The fourth issue contained a short story by David Martin, an article by Gordon Gow on television in the United Kingdom (before it had been introduced in Australia), a Vincent Buckley critique of some Bulletin poets, some notes on America under the heading "Behind the Cellophane Curtain," by Neil Clerehan, "Capital Punishment", dealing with affairs in Canberra, particularly the Senator Kennelly incident in the Labor party, and the supposedly dark sources of some A.L.P. funds and telephone "tapping," alongside reviews of books, films, plays and art exhibitions.

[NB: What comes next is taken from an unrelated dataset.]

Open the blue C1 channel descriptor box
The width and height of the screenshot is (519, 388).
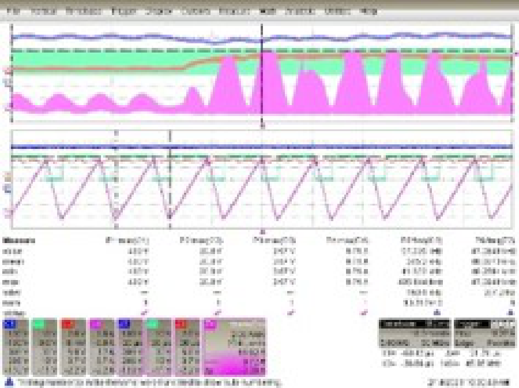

Australian poet Kenneth Slessor provides an insight into the contents of Vol. 2, No. 1: "It is gratifying to find that this ominously intelligent little Australian quarterly, with its occasional reminder of The New Yorker (which it resembles on the scale of a Peruvian shrunken head), has survived its first year, a period during which most of its kind in Australia generally expire. The current issue, on the contrary, is very much alive, with short stories, humor, critical reviews of paintings, plays, books and films, and a ferocious attack on contemporary values in Australian poetry."The magazine offered contributors a fair rate at a time when other such publications were expecting them gratis, or at 10/6 per 1000 words. J. P. (Jack) McKinney served his apprenticeship in journalism on the Gazette, and later worked on the Melbourne Herald, subsequently freelanced for the next 35 years

=== Demise ===
After failing to raise subscriptions for a monthly publication the seventh, and last, number of the Port Phillip Gazette quarterly was that of Autumn 1956. Editor Fennessy left for the UK and in 1957 was working in Fleet Street, before moving on to edit the Ashanti Times in Uganda until 1960, and then Overseas Trading, before becoming a trade commissioner for Australia in Korea.